_THE DATA_
☆ ☆ ☆ ☆ ☆

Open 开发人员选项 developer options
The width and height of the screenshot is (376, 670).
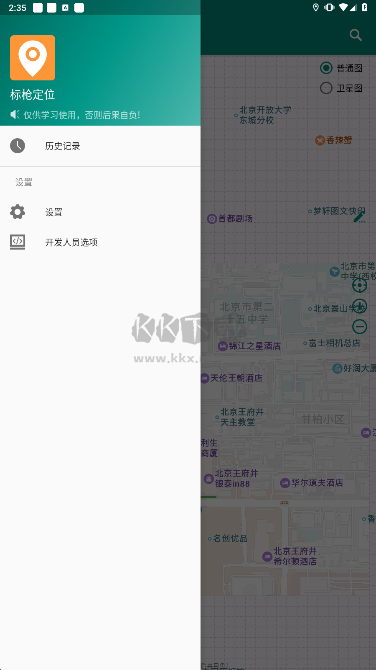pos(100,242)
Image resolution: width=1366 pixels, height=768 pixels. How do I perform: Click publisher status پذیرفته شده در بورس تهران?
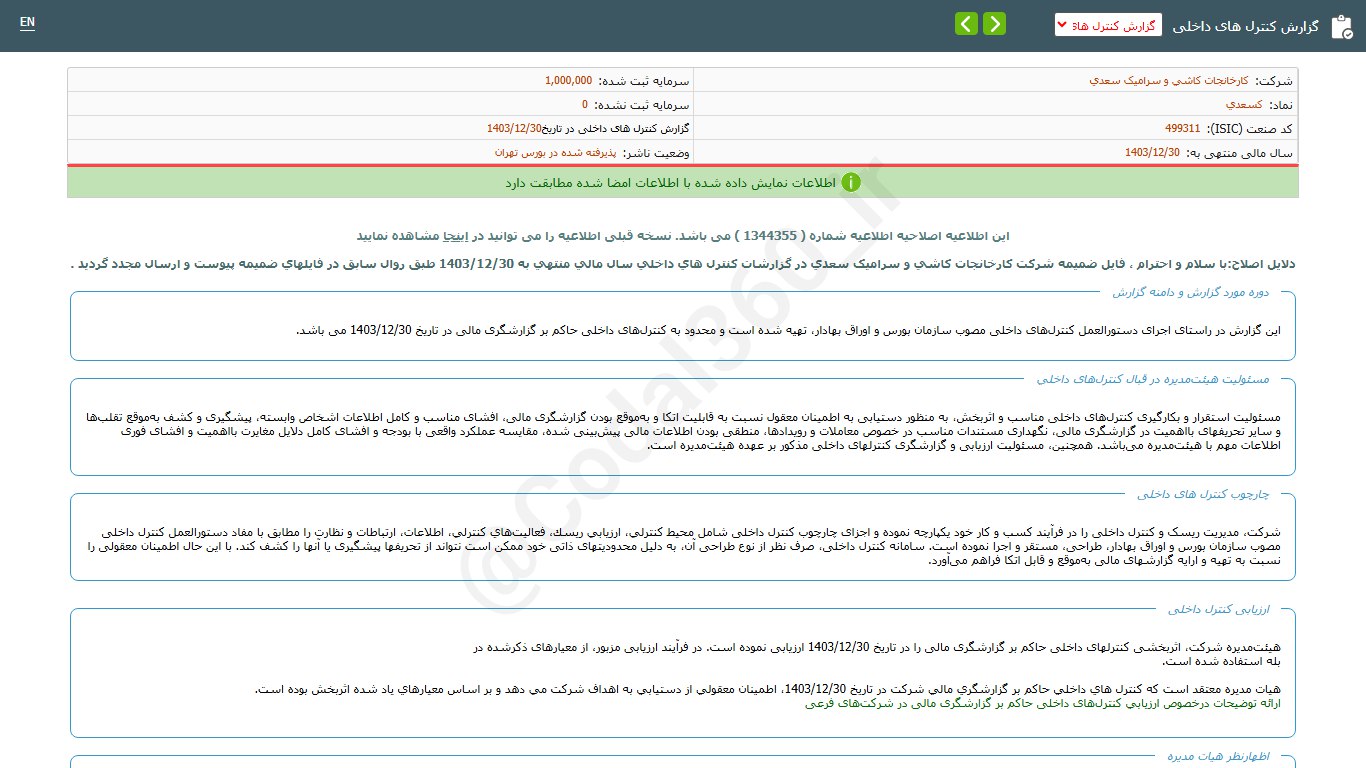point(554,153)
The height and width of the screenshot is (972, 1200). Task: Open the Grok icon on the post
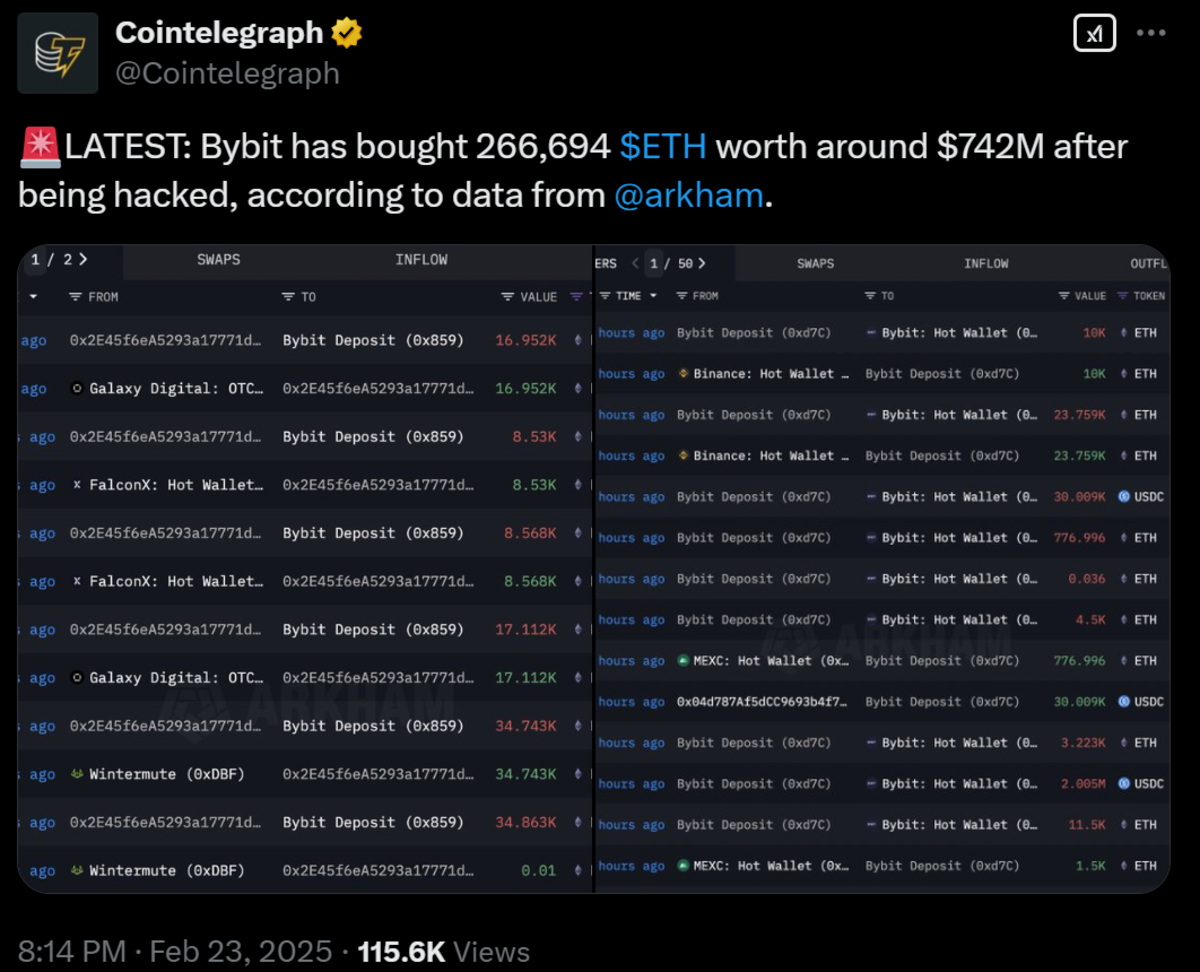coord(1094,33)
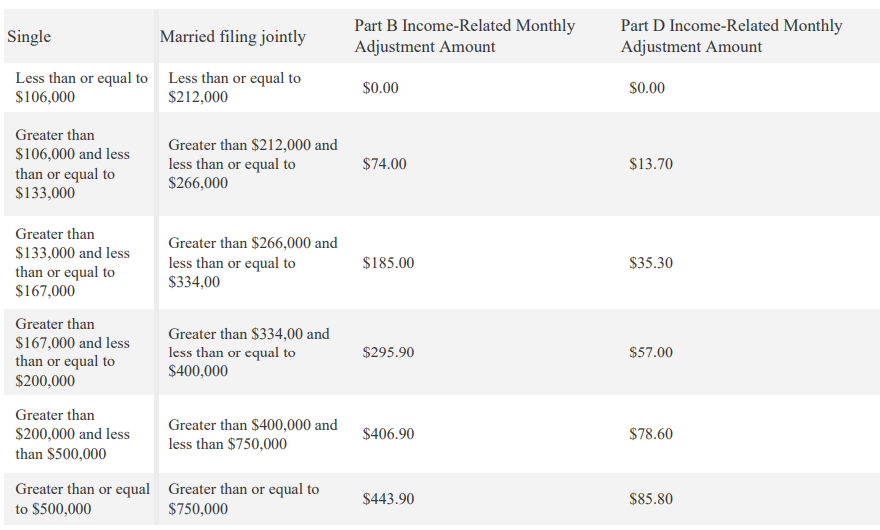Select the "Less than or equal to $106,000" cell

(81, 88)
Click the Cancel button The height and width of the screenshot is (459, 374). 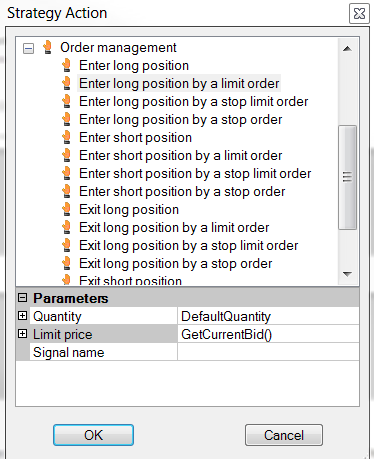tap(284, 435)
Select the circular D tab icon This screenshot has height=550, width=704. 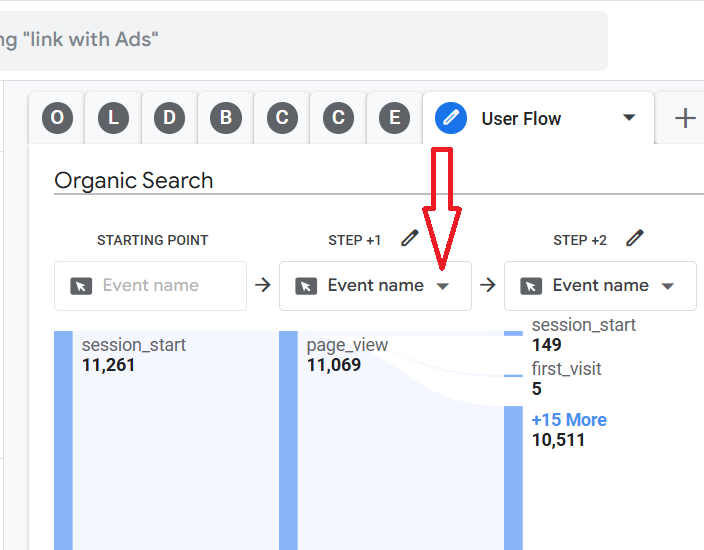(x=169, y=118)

☆ ☆ ☆ ☆ ☆

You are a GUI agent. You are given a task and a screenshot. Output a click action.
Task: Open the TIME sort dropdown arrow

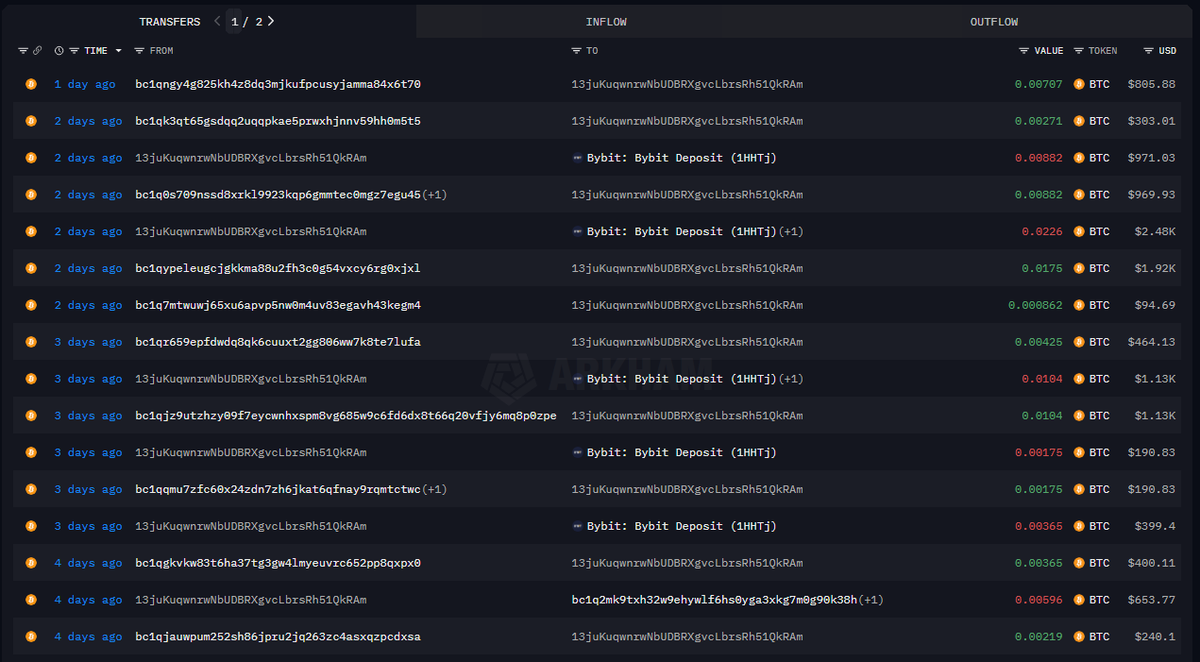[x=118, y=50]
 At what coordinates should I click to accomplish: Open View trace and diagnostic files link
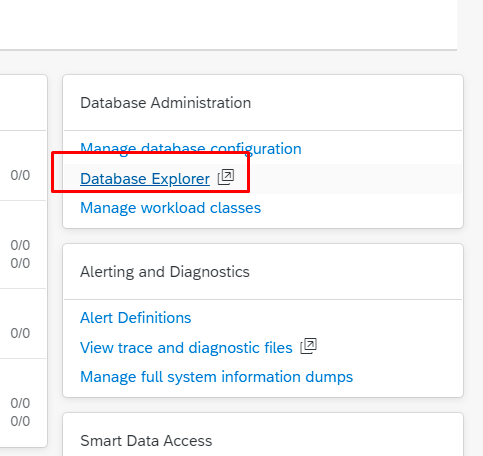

☆ ☆ ☆ ☆ ☆

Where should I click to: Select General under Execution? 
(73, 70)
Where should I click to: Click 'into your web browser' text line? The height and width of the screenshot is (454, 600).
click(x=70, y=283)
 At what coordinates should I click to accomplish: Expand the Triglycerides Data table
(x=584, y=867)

☆ ☆ ☆ ☆ ☆

_PROMPT_
Skipping the pictures, print the lines in the listing above exactly as written, starting at the line with "Task: Open the TIME sort dropdown arrow" and ending at the line with "At what coordinates should I click to accomplish: Open", both included.

_SOLUTION TO THIS TASK_
Task: Open the TIME sort dropdown arrow

[x=118, y=50]
 At what coordinates should I click to accomplish: Open View trace and diagnostic files link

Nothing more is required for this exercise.